**DESCRIPTION OF THE TASK:** Convert every line of the items below into a JSON list of strings with one string per line, leaving out blank lines.

**RECORDS TO PROCESS:**
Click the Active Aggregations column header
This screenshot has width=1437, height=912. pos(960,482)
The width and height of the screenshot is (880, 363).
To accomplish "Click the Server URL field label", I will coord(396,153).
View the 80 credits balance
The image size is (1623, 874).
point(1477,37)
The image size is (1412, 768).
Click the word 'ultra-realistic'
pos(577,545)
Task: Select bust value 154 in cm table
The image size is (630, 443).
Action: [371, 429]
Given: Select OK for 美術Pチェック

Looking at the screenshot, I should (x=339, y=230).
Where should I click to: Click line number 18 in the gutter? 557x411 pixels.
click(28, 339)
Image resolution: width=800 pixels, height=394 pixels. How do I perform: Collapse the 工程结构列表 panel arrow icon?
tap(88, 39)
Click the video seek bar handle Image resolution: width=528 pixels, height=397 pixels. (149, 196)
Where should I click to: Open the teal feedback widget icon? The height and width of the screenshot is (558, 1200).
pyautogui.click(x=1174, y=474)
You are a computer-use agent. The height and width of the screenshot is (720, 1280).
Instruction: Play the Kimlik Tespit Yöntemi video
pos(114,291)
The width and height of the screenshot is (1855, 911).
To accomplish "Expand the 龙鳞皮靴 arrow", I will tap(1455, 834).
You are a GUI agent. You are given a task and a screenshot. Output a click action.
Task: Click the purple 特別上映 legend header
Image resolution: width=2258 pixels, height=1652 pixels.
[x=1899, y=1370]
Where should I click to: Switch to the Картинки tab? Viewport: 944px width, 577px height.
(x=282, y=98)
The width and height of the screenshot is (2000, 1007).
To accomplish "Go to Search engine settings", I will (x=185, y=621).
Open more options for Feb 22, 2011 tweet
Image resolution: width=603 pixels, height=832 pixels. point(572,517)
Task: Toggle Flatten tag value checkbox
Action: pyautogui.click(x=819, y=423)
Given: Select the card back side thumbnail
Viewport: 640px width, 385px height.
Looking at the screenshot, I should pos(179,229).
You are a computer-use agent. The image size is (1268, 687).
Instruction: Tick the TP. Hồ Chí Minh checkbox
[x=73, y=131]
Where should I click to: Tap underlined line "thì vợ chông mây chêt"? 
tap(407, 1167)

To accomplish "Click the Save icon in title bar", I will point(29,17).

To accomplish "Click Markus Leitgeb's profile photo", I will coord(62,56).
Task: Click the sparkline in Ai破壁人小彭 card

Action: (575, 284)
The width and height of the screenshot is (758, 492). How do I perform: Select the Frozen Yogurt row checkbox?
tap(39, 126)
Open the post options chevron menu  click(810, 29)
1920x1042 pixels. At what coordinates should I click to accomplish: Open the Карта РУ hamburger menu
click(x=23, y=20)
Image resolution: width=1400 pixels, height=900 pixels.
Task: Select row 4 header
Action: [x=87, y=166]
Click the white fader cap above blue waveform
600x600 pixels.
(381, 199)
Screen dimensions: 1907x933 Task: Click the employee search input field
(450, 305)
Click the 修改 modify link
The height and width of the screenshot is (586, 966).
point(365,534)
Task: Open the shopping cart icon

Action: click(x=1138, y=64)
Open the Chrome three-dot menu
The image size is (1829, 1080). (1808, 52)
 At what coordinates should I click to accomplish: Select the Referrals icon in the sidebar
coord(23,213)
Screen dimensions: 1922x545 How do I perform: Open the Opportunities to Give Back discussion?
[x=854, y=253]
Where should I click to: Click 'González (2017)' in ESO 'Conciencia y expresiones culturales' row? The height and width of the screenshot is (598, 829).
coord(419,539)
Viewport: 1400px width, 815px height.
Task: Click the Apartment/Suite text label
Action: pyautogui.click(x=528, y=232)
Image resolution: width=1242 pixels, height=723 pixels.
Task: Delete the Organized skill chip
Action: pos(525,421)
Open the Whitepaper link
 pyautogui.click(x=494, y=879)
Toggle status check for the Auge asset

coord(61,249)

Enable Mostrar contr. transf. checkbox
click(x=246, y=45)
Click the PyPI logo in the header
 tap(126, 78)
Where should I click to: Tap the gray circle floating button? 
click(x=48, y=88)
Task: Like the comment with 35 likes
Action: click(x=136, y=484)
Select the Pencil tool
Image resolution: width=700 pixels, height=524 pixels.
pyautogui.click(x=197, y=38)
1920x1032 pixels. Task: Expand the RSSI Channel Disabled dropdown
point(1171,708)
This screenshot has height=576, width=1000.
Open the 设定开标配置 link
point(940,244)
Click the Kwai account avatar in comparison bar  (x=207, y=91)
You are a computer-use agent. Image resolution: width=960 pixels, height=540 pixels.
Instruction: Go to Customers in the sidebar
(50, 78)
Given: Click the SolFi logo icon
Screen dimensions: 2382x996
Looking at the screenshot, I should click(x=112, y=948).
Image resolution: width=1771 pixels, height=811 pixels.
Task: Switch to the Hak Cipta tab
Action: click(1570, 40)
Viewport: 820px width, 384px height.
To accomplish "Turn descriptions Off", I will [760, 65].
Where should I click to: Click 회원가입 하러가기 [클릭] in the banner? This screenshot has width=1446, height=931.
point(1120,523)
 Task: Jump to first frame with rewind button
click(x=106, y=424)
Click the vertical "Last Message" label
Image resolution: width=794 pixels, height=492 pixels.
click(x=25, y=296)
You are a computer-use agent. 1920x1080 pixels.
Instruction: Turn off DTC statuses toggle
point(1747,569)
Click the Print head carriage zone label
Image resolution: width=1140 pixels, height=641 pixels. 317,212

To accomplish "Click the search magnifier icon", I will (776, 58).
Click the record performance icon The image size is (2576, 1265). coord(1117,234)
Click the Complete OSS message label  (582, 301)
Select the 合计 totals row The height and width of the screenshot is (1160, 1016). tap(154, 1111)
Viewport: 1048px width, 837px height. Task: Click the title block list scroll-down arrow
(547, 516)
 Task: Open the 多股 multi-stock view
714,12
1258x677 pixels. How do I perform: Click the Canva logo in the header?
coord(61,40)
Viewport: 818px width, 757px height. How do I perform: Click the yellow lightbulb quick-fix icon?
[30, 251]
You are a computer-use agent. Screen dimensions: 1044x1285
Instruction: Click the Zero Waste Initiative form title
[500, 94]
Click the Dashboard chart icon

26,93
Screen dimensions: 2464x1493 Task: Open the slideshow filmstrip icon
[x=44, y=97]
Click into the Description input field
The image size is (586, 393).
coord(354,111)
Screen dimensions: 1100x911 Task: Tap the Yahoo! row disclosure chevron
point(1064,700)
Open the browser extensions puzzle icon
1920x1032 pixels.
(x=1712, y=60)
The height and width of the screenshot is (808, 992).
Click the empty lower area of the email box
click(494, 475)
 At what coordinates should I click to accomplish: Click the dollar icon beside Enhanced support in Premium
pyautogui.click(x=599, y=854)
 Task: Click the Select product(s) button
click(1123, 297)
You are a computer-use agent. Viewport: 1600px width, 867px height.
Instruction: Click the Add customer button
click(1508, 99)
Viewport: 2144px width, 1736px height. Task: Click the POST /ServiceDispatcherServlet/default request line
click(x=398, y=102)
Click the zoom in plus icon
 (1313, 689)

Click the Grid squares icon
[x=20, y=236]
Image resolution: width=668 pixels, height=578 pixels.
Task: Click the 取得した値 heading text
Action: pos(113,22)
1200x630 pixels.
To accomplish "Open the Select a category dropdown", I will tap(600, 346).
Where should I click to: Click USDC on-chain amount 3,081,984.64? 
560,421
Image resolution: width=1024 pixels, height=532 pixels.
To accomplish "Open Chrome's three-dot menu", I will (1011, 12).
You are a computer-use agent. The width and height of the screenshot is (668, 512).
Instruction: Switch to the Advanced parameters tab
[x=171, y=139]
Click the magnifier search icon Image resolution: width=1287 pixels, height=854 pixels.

**ANSWER IN FULL:**
[
  "Click the Active Aggregations column header",
  "This screenshot has width=1437, height=912. pos(960,482)",
  "The width and height of the screenshot is (880, 363).",
  "To accomplish \"Click the Server URL field label\", I will coord(396,153).",
  "View the 80 credits balance",
  "The image size is (1623, 874).",
  "point(1477,37)",
  "The image size is (1412, 768).",
  "Click the word 'ultra-realistic'",
  "pos(577,545)",
  "Task: Select bust value 154 in cm table",
  "The image size is (630, 443).",
  "Action: [371, 429]",
  "Given: Select OK for 美術Pチェック",
  "Looking at the screenshot, I should (x=339, y=230).",
  "Where should I click to: Click line number 18 in the gutter? 557x411 pixels.",
  "click(28, 339)",
  "Image resolution: width=800 pixels, height=394 pixels. How do I perform: Collapse the 工程结构列表 panel arrow icon?",
  "tap(88, 39)",
  "Click the video seek bar handle Image resolution: width=528 pixels, height=397 pixels. (149, 196)",
  "Where should I click to: Open the teal feedback widget icon? The height and width of the screenshot is (558, 1200).",
  "pyautogui.click(x=1174, y=474)",
  "You are a computer-use agent. The height and width of the screenshot is (720, 1280).",
  "Instruction: Play the Kimlik Tespit Yöntemi video",
  "pos(114,291)",
  "The width and height of the screenshot is (1855, 911).",
  "To accomplish \"Expand the 龙鳞皮靴 arrow\", I will tap(1455, 834).",
  "You are a GUI agent. You are given a task and a screenshot. Output a click action.",
  "Task: Click the purple 特別上映 legend header",
  "Image resolution: width=2258 pixels, height=1652 pixels.",
  "[x=1899, y=1370]",
  "Where should I click to: Switch to the Картинки tab? Viewport: 944px width, 577px height.",
  "(x=282, y=98)",
  "The width and height of the screenshot is (2000, 1007).",
  "To accomplish \"Go to Search engine settings\", I will (x=185, y=621).",
  "Open more options for Feb 22, 2011 tweet",
  "Image resolution: width=603 pixels, height=832 pixels. point(572,517)",
  "Task: Toggle Flatten tag value checkbox",
  "Action: pyautogui.click(x=819, y=423)",
  "Given: Select the card back side thumbnail",
  "Viewport: 640px width, 385px height.",
  "Looking at the screenshot, I should pos(179,229).",
  "You are a computer-use agent. The image size is (1268, 687).",
  "Instruction: Tick the TP. Hồ Chí Minh checkbox",
  "[x=73, y=131]",
  "Where should I click to: Tap underlined line \"thì vợ chông mây chêt\"? ",
  "tap(407, 1167)",
  "To accomplish \"Click the Save icon in title bar\", I will point(29,17).",
  "To accomplish \"Click Markus Leitgeb's profile photo\", I will coord(62,56).",
  "Task: Click the sparkline in Ai破壁人小彭 card",
  "Action: (575, 284)",
  "The width and height of the screenshot is (758, 492). How do I perform: Select the Frozen Yogurt row checkbox?",
  "tap(39, 126)",
  "Open the post options chevron menu  click(810, 29)",
  "1920x1042 pixels. At what coordinates should I click to accomplish: Open the Карта РУ hamburger menu",
  "click(x=23, y=20)",
  "Image resolution: width=1400 pixels, height=900 pixels.",
  "Task: Select row 4 header",
  "Action: [x=87, y=166]",
  "Click the white fader cap above blue waveform",
  "600x600 pixels.",
  "(381, 199)",
  "Screen dimensions: 1907x933 Task: Click the employee search input field",
  "(450, 305)",
  "Click the 修改 modify link",
  "The height and width of the screenshot is (586, 966).",
  "point(365,534)",
  "Task: Open the shopping cart icon",
  "Action: click(x=1138, y=64)",
  "Open the Chrome three-dot menu",
  "The image size is (1829, 1080). (1808, 52)",
  " At what coordinates should I click to accomplish: Select the Referrals icon in the sidebar",
  "coord(23,213)",
  "Screen dimensions: 1922x545 How do I perform: Open the Opportunities to Give Back discussion?",
  "[x=854, y=253]",
  "Where should I click to: Click 'González (2017)' in ESO 'Conciencia y expresiones culturales' row? The height and width of the screenshot is (598, 829).",
  "coord(419,539)",
  "Viewport: 1400px width, 815px height.",
  "Task: Click the Apartment/Suite text label",
  "Action: pyautogui.click(x=528, y=232)",
  "Image resolution: width=1242 pixels, height=723 pixels.",
  "Task: Delete the Organized skill chip",
  "Action: pos(525,421)",
  "Open the Whitepaper link",
  " pyautogui.click(x=494, y=879)",
  "Toggle status check for the Auge asset",
  "coord(61,249)",
  "Enable Mostrar contr. transf. checkbox",
  "click(x=246, y=45)",
  "Click the PyPI logo in the header",
  " tap(126, 78)",
  "Where should I click to: Tap the gray circle floating button? ",
  "click(x=48, y=88)",
  "Task: Like the comment with 35 likes",
  "Action: click(x=136, y=484)",
  "Select the Pencil tool",
  "Image resolution: width=700 pixels, height=524 pixels.",
  "pyautogui.click(x=197, y=38)",
  "1920x1032 pixels. Task: Expand the RSSI Channel Disabled dropdown",
  "point(1171,708)",
  "This screenshot has height=576, width=1000.",
  "Open the 设定开标配置 link",
  "point(940,244)",
  "Click the Kwai account avatar in comparison bar  (x=207, y=91)",
  "You are a computer-use agent. Image resolution: width=960 pixels, height=540 pixels.",
  "Instruction: Go to Customers in the sidebar",
  "(50, 78)",
  "Given: Click the SolFi logo icon",
  "Screen dimensions: 2382x996",
  "Looking at the screenshot, I should click(x=112, y=948).",
  "Image resolution: width=1771 pixels, height=811 pixels.",
  "Task: Switch to the Hak Cipta tab",
  "Action: click(1570, 40)",
  "Viewport: 820px width, 384px height.",
  "To accomplish \"Turn descriptions Off\", I will [760, 65].",
  "Where should I click to: Click 회원가입 하러가기 [클릭] in the banner? This screenshot has width=1446, height=931.",
  "point(1120,523)",
  " Task: Jump to first frame with rewind button",
  "click(x=106, y=424)",
  "Click the vertical \"Last Message\" label",
  "Image resolution: width=794 pixels, height=492 pixels.",
  "click(x=25, y=296)",
  "You are a computer-use agent. 1920x1080 pixels.",
  "Instruction: Turn off DTC statuses toggle",
  "point(1747,569)",
  "Click the Print head carriage zone label",
  "Image resolution: width=1140 pixels, height=641 pixels. 317,212",
  "To accomplish \"Click the search magnifier icon\", I will (776, 58).",
  "Click the record performance icon The image size is (2576, 1265). coord(1117,234)",
  "Click the Complete OSS message label  (582, 301)",
  "Select the 合计 totals row The height and width of the screenshot is (1160, 1016). tap(154, 1111)",
  "Viewport: 1048px width, 837px height. Task: Click the title block list scroll-down arrow",
  "(547, 516)",
  " Task: Open the 多股 multi-stock view",
  "714,12",
  "1258x677 pixels. How do I perform: Click the Canva logo in the header?",
  "coord(61,40)",
  "Viewport: 818px width, 757px height. How do I perform: Click the yellow lightbulb quick-fix icon?",
  "[30, 251]",
  "You are a computer-use agent. Screen dimensions: 1044x1285",
  "Instruction: Click the Zero Waste Initiative form title",
  "[500, 94]",
  "Click the Dashboard chart icon",
  "26,93",
  "Screen dimensions: 2464x1493 Task: Open the slideshow filmstrip icon",
  "[x=44, y=97]",
  "Click into the Description input field",
  "The image size is (586, 393).",
  "coord(354,111)",
  "Screen dimensions: 1100x911 Task: Tap the Yahoo! row disclosure chevron",
  "point(1064,700)",
  "Open the browser extensions puzzle icon",
  "1920x1032 pixels.",
  "(x=1712, y=60)",
  "The height and width of the screenshot is (808, 992).",
  "Click the empty lower area of the email box",
  "click(494, 475)",
  " At what coordinates should I click to accomplish: Click the dollar icon beside Enhanced support in Premium",
  "pyautogui.click(x=599, y=854)",
  " Task: Click the Select product(s) button",
  "click(1123, 297)",
  "You are a computer-use agent. Viewport: 1600px width, 867px height.",
  "Instruction: Click the Add customer button",
  "click(1508, 99)",
  "Viewport: 2144px width, 1736px height. Task: Click the POST /ServiceDispatcherServlet/default request line",
  "click(x=398, y=102)",
  "Click the zoom in plus icon",
  " (1313, 689)",
  "Click the Grid squares icon",
  "[x=20, y=236]",
  "Image resolution: width=668 pixels, height=578 pixels.",
  "Task: Click the 取得した値 heading text",
  "Action: pos(113,22)",
  "1200x630 pixels.",
  "To accomplish \"Open the Select a category dropdown\", I will tap(600, 346).",
  "Where should I click to: Click USDC on-chain amount 3,081,984.64? ",
  "560,421",
  "Image resolution: width=1024 pixels, height=532 pixels.",
  "To accomplish \"Open Chrome's three-dot menu\", I will (1011, 12).",
  "You are a computer-use agent. The width and height of the screenshot is (668, 512).",
  "Instruction: Switch to the Advanced parameters tab",
  "[x=171, y=139]",
  "Click the magnifier search icon Image resolution: width=1287 pixels, height=854 pixels."
]